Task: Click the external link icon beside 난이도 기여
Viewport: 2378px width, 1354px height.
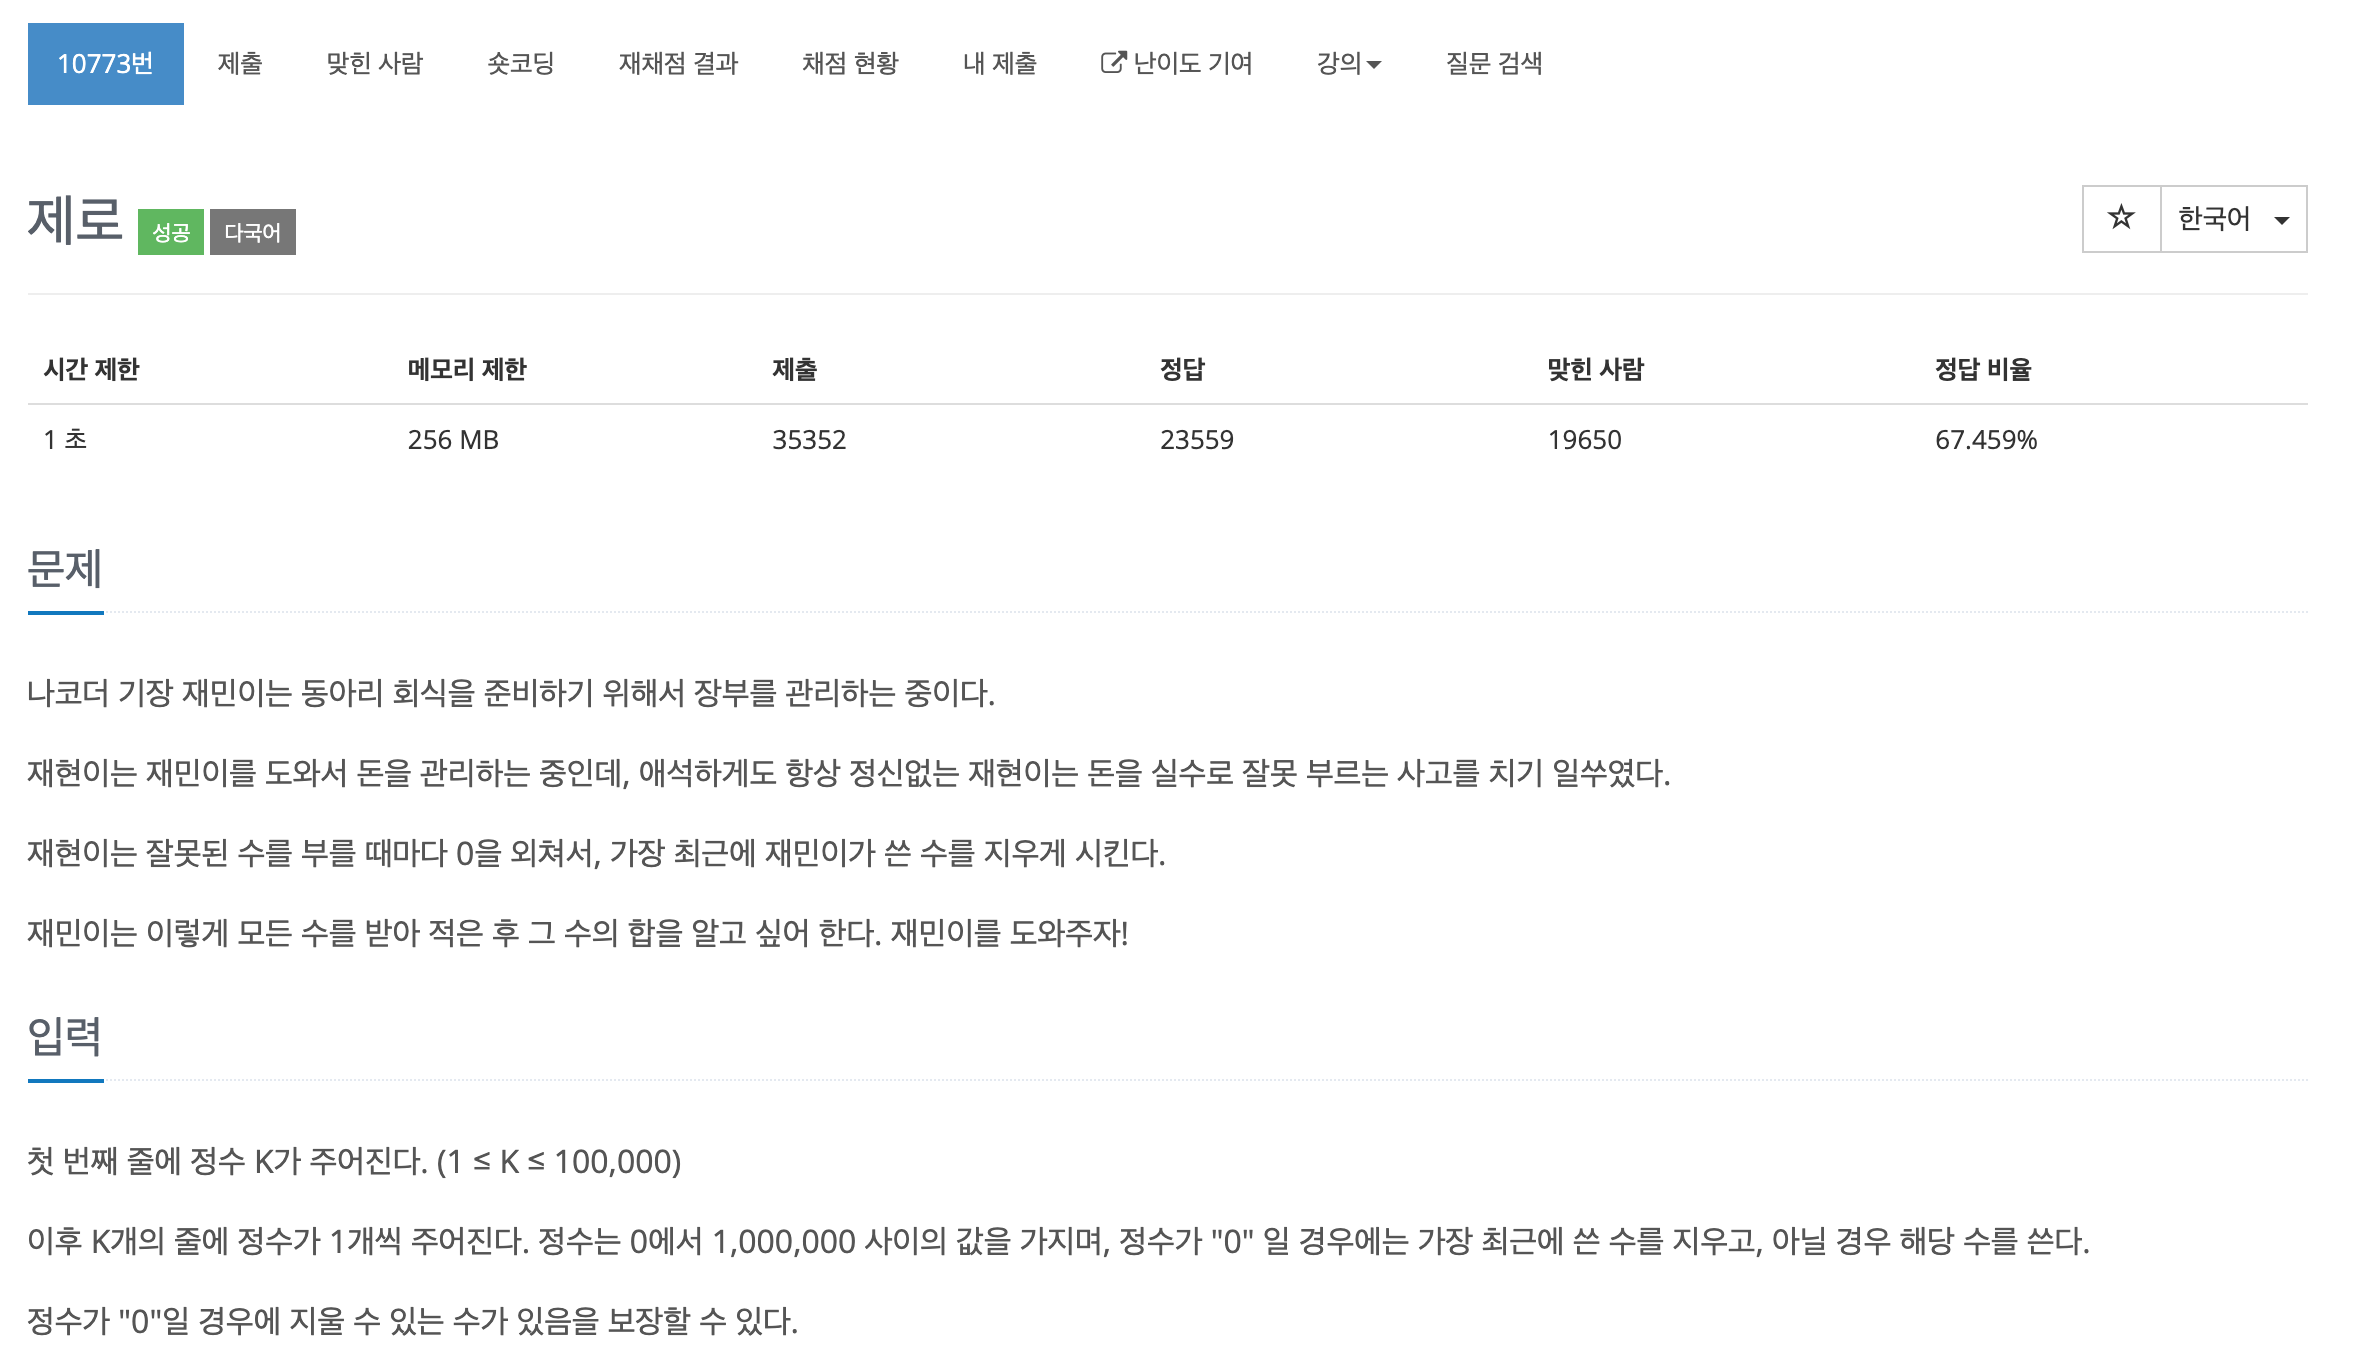Action: (x=1113, y=63)
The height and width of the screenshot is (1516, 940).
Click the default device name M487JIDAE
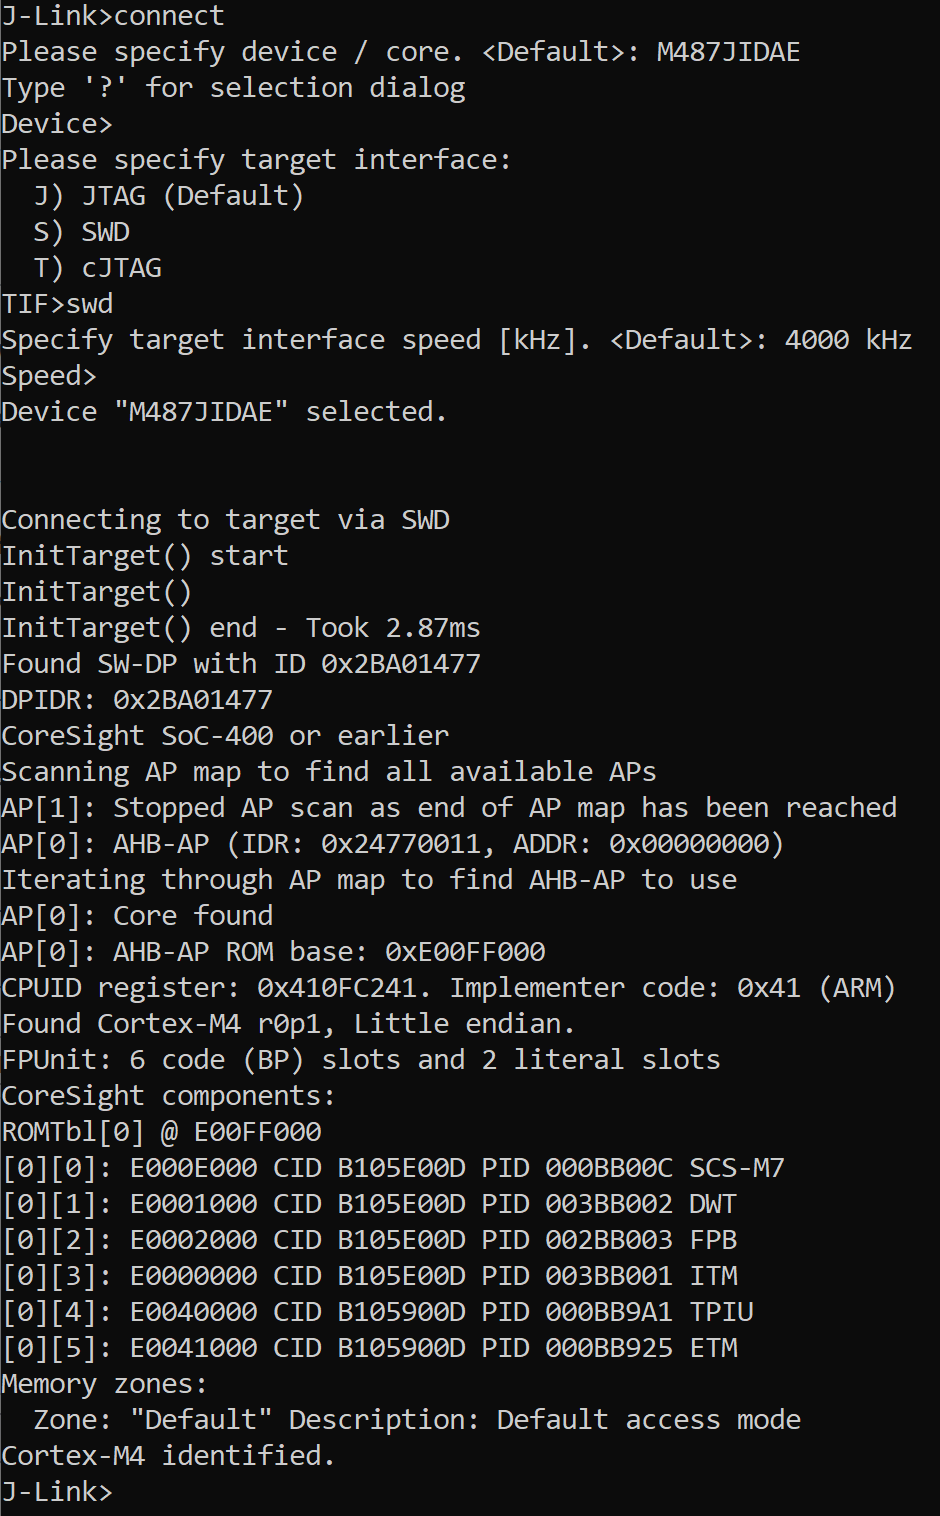728,52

Task goal: Beginning with the line containing "Viewport: 2378px width, 1354px height." and ending with the last line of the data above, repeat each line exactly. Include no pictures and no other lines.

Solution:
Viewport: 2378px width, 1354px height.
Action: (x=1113, y=63)
The height and width of the screenshot is (1516, 940).
Click the default device name M487JIDAE
728,52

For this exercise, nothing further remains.